O tamanho do bloqueio (feito para manter as
despesas dentro do limite do arcabouço) e o eventual contingenciamento (feito
para atingir a meta fiscal) estão ainda sendo calculados pelos técnicos. Mas o
que corre nos bastidores é que não deverá haver contenção grande de despesas
agora, pois as receitas têm apresentado bom desempenho.
Ao analisar os dados das contas federais
disponibilizados no portal Siga Brasil, Salto constatou que, de fato, as
receitas até abril vieram em linha com o esperado pelo governo.

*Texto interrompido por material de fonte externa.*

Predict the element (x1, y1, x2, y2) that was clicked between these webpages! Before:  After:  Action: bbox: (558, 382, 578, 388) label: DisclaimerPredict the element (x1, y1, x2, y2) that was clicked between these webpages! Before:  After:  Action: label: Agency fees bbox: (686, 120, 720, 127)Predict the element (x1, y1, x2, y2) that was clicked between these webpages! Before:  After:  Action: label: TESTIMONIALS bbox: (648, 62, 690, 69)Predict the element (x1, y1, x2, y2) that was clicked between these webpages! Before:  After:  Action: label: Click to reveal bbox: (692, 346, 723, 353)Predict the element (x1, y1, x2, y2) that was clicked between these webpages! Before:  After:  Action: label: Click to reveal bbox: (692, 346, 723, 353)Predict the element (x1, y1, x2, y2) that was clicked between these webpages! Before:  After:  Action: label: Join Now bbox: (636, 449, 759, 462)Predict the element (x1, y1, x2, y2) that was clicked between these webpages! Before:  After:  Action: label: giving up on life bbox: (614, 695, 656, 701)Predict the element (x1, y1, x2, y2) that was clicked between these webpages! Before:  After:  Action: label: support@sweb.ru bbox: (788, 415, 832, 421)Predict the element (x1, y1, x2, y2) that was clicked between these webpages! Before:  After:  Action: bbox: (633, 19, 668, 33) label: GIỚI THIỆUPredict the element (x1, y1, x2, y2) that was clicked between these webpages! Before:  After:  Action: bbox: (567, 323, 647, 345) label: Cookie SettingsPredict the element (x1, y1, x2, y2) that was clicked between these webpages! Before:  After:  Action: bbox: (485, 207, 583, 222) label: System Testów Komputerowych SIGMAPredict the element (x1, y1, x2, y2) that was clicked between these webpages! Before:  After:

No entanto, elas apresentam desaceleração. No
quadrimestre, as receitas líquidas cresceram 3,3% reais sobre igual período de
2024, segundo a pesquisa de Salto (os dados oficiais só saem no fim do mês).
Nos primeiros quatro meses de 2024, o aumento real sobre janeiro a abril 2023
havia sido de 8,9%.
“Se eles ficarem usando essa estratégia de
deixar para contingenciar só quando a coisa realmente apertar, o risco é
executar a despesa discricionária e depois não ter o espaço necessário para
fazer essa contenção”, alertou.
Justamente para evitar esse problema, o
governo adotou o chamado “faseamento”, no qual os recursos do Orçamento têm
sido liberados ao ritmo de 1/18 por mês. Mesmo assim, Salto vê algum risco.
O faseamento deixou de fora do aperto os R$
50,4 bilhões em emendas parlamentares ao Orçamento. Isso evita desgaste
político, mas as despesas discricionárias (não obrigatórias) do Executivo ficam
com margem de manobra menor.
Nas contas de Salto, os cerca de R$ 30
bilhões de contenção seriam necessários para fechar o ano dentro da meta, mas
não no zero. Seria no limite de tolerância, que admite déficit de até R$ 30,9
bilhões. E, ainda assim, contando com os R$ 44,1 bilhões de precatórios pagos
fora das regras fiscais este ano, conforme autorizado pelo STF.
Gabriel Leal de Barros, economista-chefe da
ARX Investimentos, também não tem grandes expectativas quanto ao bimestral.
“Espero poucas mudanças: um bloqueio entre R$ 5 bilhões e R$ 8 bilhões, algum
ajuste para baixo nas receitas extraordinárias, compensadas por maiores
dividendos, e marginal ajuste nas despesas com RGPS [previdência] e BPC
[Benefícios de Prestação Continuada]”, disse.
Ele não espera que o aperto seja aprofundado
ao longo do ano. Acredita que a conta será fechada com “empoçamento” - aquelas
despesas que estão previstas no Orçamento, mas não são realizadas. No ano
passado, essa conta atingiu R$ 12,5 bilhões e ajudou no cumprimento da meta
fiscal.
“O foco do próximo relatório bimestral está
nas pendências deixadas pela lei orçamentária anual de 2025, como a possível
necessidade de correção das estimativas de despesas, que tinham indícios de
subestimação, e a revisão das estimativas de receitas não recorrentes”, disse
Matheus Rosa Ribeiro, analista da BRCG. Ele estima déficit de 0,6% do Produto
Interno Bruto (PIB) em 2025.
O eventual ressarcimento a ser pago às
pessoas que sofreram descontos indevidos no INSS é outro ponto de incerteza
para a elaboração do bimestral. Ainda não se sabe o tamanho da conta, muito
menos como será tratado do ponto de vista contábil.
O governo, disse Salto, tem tido sorte com as
receitas até agora, mas a tendência é de piora. “E não há medidas
extraordinárias para salvar a mocinha no fim do filme este ano”, disse. “Então,
o instrumento que o governo tem à mão é o contingenciamento.” Assim, não convém
encurtar seu espaço de manobra.
Sem medidas estruturais de ajuste, o problema
fiscal será tratado com paliativos. Entram em cena mecanismos como o faseamento
e o uso de empoçamento para fechar as contas. Os técnicos vão dando um jeito.
Greve
Num ano em que o Orçamento depende de forte
desempenho da arrecadação, a greve dos auditores fiscais é má notícia. O
movimento se intensificou nos últimos dias. Fontes informam que caiu a
blindagem que mantinha funcionando a área que cuida dos preparativos da reforma
tributária.
Está marcada para hoje uma reunião entre o
sindicato e o Ministério da Gestão, que cuida da folha salarial. Porém,
auditores têm baixa expectativa de acordo.